To do - All lines from the entries below that contain the string "avatar" should be copied out.

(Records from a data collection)

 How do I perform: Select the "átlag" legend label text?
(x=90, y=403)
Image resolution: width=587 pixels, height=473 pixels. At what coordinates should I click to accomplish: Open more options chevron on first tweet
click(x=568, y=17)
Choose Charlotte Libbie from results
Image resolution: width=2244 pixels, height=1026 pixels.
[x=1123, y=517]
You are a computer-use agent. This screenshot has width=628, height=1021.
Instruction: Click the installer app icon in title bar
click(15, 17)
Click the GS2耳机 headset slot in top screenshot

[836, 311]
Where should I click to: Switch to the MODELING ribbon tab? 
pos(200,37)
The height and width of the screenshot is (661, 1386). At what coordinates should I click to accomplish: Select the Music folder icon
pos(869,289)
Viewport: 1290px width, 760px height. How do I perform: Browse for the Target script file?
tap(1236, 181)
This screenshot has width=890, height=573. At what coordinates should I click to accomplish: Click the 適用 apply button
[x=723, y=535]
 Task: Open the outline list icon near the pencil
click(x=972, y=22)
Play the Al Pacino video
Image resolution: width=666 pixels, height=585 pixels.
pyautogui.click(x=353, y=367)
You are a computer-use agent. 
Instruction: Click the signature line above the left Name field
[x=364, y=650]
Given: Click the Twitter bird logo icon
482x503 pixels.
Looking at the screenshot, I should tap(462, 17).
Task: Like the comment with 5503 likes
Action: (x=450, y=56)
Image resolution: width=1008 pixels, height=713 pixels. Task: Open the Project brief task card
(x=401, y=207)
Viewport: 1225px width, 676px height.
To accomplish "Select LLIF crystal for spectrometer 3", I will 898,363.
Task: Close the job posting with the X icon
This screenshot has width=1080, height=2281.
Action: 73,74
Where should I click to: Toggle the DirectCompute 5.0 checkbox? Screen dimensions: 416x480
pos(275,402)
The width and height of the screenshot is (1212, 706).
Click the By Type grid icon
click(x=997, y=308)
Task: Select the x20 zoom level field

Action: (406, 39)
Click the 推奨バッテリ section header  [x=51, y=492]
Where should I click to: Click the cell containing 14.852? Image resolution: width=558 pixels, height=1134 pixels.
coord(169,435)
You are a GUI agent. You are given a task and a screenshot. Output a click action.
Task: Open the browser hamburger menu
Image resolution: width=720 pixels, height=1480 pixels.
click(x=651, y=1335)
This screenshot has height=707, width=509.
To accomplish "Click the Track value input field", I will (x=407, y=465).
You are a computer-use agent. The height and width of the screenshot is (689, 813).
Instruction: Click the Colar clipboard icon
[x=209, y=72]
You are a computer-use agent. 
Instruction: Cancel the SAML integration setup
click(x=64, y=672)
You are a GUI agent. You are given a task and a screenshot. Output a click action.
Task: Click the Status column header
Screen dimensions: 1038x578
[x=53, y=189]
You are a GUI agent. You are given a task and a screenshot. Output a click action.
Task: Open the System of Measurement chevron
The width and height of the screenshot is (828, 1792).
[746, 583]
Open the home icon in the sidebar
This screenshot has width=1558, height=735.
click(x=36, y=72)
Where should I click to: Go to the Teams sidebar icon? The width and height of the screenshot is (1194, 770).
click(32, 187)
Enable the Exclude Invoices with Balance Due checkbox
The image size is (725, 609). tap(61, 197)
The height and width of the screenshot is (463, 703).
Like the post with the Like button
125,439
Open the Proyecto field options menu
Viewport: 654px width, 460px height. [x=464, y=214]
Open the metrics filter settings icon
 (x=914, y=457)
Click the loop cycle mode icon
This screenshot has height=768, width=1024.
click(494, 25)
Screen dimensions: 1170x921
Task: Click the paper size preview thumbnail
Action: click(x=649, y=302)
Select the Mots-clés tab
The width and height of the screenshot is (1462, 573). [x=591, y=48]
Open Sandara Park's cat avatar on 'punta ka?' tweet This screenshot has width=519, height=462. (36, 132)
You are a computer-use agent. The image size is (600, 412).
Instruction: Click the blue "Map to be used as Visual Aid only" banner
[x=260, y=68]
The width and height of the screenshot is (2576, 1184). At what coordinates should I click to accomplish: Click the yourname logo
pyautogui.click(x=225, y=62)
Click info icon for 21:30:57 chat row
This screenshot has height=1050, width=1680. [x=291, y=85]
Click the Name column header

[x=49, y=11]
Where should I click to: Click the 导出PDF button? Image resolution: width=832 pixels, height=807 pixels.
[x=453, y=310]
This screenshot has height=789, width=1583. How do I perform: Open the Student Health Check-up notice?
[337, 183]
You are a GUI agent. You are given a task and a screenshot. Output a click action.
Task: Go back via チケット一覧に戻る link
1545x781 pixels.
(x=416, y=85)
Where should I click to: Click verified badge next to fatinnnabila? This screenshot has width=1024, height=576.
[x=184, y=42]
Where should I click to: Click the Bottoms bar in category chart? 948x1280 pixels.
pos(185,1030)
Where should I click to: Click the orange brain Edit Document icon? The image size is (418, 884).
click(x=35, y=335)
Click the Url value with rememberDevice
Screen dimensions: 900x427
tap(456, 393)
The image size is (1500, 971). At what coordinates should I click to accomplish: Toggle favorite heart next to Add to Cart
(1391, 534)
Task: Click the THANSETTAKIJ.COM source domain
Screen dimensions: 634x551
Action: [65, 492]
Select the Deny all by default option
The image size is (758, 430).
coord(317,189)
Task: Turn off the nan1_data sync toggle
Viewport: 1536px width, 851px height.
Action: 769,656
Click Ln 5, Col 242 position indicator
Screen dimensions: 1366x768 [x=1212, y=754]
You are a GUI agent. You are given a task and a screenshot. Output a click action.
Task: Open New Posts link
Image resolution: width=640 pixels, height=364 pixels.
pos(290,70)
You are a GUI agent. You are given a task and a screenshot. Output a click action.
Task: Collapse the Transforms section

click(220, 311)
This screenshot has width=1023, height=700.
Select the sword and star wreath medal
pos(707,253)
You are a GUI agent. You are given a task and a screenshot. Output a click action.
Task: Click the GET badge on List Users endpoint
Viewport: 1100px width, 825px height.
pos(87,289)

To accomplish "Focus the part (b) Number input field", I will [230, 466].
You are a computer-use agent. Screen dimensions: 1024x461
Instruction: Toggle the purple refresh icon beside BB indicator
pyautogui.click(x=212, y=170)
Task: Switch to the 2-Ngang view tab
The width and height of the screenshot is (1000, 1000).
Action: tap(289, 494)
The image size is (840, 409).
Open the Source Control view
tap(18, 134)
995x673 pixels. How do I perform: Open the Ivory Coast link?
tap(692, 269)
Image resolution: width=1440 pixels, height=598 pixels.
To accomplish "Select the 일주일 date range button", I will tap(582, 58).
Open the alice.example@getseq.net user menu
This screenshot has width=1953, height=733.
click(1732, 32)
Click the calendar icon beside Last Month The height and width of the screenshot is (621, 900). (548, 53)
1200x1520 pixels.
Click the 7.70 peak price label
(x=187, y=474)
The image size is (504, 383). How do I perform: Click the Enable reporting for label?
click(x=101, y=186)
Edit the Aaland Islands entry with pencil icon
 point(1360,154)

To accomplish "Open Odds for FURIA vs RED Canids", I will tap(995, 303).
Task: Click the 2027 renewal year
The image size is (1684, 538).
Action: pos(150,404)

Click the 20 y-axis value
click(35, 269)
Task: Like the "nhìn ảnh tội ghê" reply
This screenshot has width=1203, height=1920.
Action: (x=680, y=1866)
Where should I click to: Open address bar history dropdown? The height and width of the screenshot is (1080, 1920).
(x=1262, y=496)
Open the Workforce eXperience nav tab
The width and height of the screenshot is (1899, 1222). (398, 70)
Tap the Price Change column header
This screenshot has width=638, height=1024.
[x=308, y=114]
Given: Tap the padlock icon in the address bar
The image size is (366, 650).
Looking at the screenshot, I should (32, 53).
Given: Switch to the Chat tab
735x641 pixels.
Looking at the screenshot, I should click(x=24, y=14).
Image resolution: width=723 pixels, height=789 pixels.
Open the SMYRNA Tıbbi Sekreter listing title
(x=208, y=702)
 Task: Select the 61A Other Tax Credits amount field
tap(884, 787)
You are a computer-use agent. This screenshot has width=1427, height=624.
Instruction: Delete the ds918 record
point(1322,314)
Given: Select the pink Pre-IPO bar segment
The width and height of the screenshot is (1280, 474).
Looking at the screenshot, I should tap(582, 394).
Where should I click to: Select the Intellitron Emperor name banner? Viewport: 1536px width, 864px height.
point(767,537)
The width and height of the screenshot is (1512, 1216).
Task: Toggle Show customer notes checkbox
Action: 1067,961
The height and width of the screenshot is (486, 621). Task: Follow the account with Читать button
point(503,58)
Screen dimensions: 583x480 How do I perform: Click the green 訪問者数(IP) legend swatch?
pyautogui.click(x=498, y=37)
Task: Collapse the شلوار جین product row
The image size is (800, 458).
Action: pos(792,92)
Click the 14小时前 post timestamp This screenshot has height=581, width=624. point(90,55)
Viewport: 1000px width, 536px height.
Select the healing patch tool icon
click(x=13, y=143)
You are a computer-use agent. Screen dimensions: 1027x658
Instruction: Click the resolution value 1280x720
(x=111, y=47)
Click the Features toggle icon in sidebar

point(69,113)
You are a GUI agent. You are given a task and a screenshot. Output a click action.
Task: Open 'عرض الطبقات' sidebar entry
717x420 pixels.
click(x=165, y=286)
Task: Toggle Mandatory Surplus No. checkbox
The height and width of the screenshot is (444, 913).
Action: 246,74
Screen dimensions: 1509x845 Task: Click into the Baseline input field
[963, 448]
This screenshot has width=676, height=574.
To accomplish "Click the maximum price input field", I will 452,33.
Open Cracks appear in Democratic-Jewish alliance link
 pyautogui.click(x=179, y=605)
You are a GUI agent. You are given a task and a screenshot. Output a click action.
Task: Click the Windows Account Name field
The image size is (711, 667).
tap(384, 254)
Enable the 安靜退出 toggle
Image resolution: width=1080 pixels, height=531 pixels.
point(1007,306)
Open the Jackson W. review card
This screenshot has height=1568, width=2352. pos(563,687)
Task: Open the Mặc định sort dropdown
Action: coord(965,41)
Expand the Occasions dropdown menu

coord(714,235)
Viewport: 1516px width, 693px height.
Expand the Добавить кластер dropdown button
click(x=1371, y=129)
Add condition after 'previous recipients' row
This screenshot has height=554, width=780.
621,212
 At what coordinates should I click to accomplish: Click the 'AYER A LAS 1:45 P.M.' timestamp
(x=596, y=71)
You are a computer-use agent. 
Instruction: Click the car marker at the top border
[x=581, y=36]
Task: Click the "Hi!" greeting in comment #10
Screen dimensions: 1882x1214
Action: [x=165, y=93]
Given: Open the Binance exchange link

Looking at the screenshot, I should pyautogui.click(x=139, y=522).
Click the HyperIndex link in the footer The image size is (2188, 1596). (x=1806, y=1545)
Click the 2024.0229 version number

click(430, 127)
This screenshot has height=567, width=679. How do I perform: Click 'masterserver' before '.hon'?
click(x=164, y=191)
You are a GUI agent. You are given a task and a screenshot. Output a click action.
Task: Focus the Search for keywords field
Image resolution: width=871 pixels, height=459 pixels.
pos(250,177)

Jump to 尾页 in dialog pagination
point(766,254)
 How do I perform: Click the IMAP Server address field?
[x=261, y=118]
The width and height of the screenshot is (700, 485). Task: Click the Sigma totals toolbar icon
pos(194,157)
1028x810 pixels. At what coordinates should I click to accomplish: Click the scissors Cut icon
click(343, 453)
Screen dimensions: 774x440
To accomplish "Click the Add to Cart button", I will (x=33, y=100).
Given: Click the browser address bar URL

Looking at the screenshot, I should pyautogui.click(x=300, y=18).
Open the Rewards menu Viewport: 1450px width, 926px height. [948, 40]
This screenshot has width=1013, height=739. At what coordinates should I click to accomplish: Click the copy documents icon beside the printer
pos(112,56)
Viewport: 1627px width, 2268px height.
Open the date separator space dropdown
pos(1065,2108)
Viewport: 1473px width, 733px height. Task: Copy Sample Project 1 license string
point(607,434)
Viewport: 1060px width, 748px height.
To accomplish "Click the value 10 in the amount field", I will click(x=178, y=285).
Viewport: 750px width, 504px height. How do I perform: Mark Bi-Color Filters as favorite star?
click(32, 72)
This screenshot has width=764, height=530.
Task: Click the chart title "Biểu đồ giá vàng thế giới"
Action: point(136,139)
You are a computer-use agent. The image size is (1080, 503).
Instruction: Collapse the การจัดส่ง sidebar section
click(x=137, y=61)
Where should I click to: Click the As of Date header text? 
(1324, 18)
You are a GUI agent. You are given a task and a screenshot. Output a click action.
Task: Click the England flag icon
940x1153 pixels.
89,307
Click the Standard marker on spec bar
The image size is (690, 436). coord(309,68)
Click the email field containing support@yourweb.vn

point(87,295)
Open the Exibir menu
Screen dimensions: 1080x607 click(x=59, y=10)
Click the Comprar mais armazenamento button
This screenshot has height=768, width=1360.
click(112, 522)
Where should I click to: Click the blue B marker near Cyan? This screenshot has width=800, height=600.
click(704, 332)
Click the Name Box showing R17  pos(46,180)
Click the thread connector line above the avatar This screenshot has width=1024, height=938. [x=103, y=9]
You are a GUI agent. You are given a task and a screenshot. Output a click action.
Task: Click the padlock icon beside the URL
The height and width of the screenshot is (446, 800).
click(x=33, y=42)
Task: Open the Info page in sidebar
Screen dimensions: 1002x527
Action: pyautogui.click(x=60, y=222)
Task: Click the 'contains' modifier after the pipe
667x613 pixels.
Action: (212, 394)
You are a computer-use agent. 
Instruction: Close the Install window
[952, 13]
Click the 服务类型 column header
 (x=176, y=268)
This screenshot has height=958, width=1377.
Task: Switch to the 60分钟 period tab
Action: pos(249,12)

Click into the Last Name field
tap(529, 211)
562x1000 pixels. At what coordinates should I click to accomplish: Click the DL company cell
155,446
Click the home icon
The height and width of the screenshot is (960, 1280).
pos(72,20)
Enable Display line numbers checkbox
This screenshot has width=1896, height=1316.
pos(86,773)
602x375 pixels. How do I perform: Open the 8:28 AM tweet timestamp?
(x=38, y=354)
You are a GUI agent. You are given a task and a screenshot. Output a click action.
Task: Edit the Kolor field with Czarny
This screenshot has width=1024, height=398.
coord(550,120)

Response to the exercise -
Open Sandara Park's cat avatar on 'punta ka?' tweet This screenshot has width=519, height=462. (36, 132)
Click the thread connector line above the avatar This screenshot has width=1024, height=938. [x=103, y=9]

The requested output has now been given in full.